*** GIVEN ENTRIES Section Begins ***

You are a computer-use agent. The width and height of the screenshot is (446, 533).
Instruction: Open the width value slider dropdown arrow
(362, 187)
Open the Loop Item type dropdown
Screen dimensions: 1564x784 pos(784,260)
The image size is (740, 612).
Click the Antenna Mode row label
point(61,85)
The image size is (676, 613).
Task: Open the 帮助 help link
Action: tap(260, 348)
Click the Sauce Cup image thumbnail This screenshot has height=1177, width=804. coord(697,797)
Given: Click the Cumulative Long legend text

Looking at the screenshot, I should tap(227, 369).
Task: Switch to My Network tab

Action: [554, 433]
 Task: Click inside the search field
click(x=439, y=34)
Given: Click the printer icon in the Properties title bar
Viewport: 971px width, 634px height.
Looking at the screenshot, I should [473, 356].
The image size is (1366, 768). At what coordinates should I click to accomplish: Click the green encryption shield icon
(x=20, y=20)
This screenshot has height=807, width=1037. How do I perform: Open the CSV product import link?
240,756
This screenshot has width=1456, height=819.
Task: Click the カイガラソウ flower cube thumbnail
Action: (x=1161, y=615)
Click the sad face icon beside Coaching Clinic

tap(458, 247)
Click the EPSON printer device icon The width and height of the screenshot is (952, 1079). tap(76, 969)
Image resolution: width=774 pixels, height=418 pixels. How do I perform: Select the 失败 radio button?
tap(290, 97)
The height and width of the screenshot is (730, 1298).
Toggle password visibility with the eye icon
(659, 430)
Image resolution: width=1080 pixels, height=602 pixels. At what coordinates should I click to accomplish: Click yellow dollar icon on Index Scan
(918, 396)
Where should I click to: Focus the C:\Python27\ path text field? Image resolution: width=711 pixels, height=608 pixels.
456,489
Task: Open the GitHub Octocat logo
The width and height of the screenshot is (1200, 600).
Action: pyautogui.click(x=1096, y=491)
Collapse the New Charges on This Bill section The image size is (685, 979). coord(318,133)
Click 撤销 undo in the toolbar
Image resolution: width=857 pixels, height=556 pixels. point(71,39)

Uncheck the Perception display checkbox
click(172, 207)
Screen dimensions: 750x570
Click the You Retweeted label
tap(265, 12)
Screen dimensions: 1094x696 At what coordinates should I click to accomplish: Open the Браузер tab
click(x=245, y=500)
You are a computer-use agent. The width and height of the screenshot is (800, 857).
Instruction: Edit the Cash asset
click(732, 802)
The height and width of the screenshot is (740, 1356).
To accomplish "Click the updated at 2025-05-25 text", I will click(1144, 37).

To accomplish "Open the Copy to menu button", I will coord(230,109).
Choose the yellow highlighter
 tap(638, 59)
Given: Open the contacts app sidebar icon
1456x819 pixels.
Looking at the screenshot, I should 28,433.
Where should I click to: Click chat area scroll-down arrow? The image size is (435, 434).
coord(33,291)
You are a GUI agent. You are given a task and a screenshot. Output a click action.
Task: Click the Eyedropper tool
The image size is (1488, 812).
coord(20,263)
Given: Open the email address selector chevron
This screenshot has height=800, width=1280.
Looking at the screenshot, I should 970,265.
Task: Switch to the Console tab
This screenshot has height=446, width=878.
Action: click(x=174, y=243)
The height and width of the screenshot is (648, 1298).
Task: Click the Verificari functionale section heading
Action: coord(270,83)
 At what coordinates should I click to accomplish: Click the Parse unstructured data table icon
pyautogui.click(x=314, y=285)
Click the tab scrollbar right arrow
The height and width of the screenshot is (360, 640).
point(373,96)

*** GIVEN ENTRIES Section Ends ***

PROBLEM TO SOLVE:
All the records, from the first line to the last: repeat them exactly.

RESPONSE TO THIS TASK:
You are a computer-use agent. The width and height of the screenshot is (446, 533).
Instruction: Open the width value slider dropdown arrow
(362, 187)
Open the Loop Item type dropdown
Screen dimensions: 1564x784 pos(784,260)
The image size is (740, 612).
Click the Antenna Mode row label
point(61,85)
The image size is (676, 613).
Task: Open the 帮助 help link
Action: tap(260, 348)
Click the Sauce Cup image thumbnail This screenshot has height=1177, width=804. coord(697,797)
Given: Click the Cumulative Long legend text

Looking at the screenshot, I should tap(227, 369).
Task: Switch to My Network tab

Action: [554, 433]
 Task: Click inside the search field
click(x=439, y=34)
Given: Click the printer icon in the Properties title bar
Viewport: 971px width, 634px height.
Looking at the screenshot, I should [473, 356].
The image size is (1366, 768). At what coordinates should I click to accomplish: Click the green encryption shield icon
(x=20, y=20)
This screenshot has height=807, width=1037. How do I perform: Open the CSV product import link?
240,756
This screenshot has width=1456, height=819.
Task: Click the カイガラソウ flower cube thumbnail
Action: (x=1161, y=615)
Click the sad face icon beside Coaching Clinic

tap(458, 247)
Click the EPSON printer device icon The width and height of the screenshot is (952, 1079). tap(76, 969)
Image resolution: width=774 pixels, height=418 pixels. How do I perform: Select the 失败 radio button?
tap(290, 97)
The height and width of the screenshot is (730, 1298).
Toggle password visibility with the eye icon
(659, 430)
Image resolution: width=1080 pixels, height=602 pixels. At what coordinates should I click to accomplish: Click yellow dollar icon on Index Scan
(918, 396)
Where should I click to: Focus the C:\Python27\ path text field? Image resolution: width=711 pixels, height=608 pixels.
456,489
Task: Open the GitHub Octocat logo
The width and height of the screenshot is (1200, 600).
Action: pyautogui.click(x=1096, y=491)
Collapse the New Charges on This Bill section The image size is (685, 979). coord(318,133)
Click 撤销 undo in the toolbar
Image resolution: width=857 pixels, height=556 pixels. point(71,39)

Uncheck the Perception display checkbox
click(172, 207)
Screen dimensions: 750x570
Click the You Retweeted label
tap(265, 12)
Screen dimensions: 1094x696 At what coordinates should I click to accomplish: Open the Браузер tab
click(x=245, y=500)
You are a computer-use agent. The width and height of the screenshot is (800, 857).
Instruction: Edit the Cash asset
click(732, 802)
The height and width of the screenshot is (740, 1356).
To accomplish "Click the updated at 2025-05-25 text", I will click(1144, 37).

To accomplish "Open the Copy to menu button", I will coord(230,109).
Choose the yellow highlighter
 tap(638, 59)
Given: Open the contacts app sidebar icon
1456x819 pixels.
Looking at the screenshot, I should 28,433.
Where should I click to: Click chat area scroll-down arrow? The image size is (435, 434).
coord(33,291)
You are a GUI agent. You are given a task and a screenshot. Output a click action.
Task: Click the Eyedropper tool
The image size is (1488, 812).
coord(20,263)
Given: Open the email address selector chevron
This screenshot has height=800, width=1280.
Looking at the screenshot, I should 970,265.
Task: Switch to the Console tab
This screenshot has height=446, width=878.
Action: click(x=174, y=243)
The height and width of the screenshot is (648, 1298).
Task: Click the Verificari functionale section heading
Action: coord(270,83)
 At what coordinates should I click to accomplish: Click the Parse unstructured data table icon
pyautogui.click(x=314, y=285)
Click the tab scrollbar right arrow
The height and width of the screenshot is (360, 640).
point(373,96)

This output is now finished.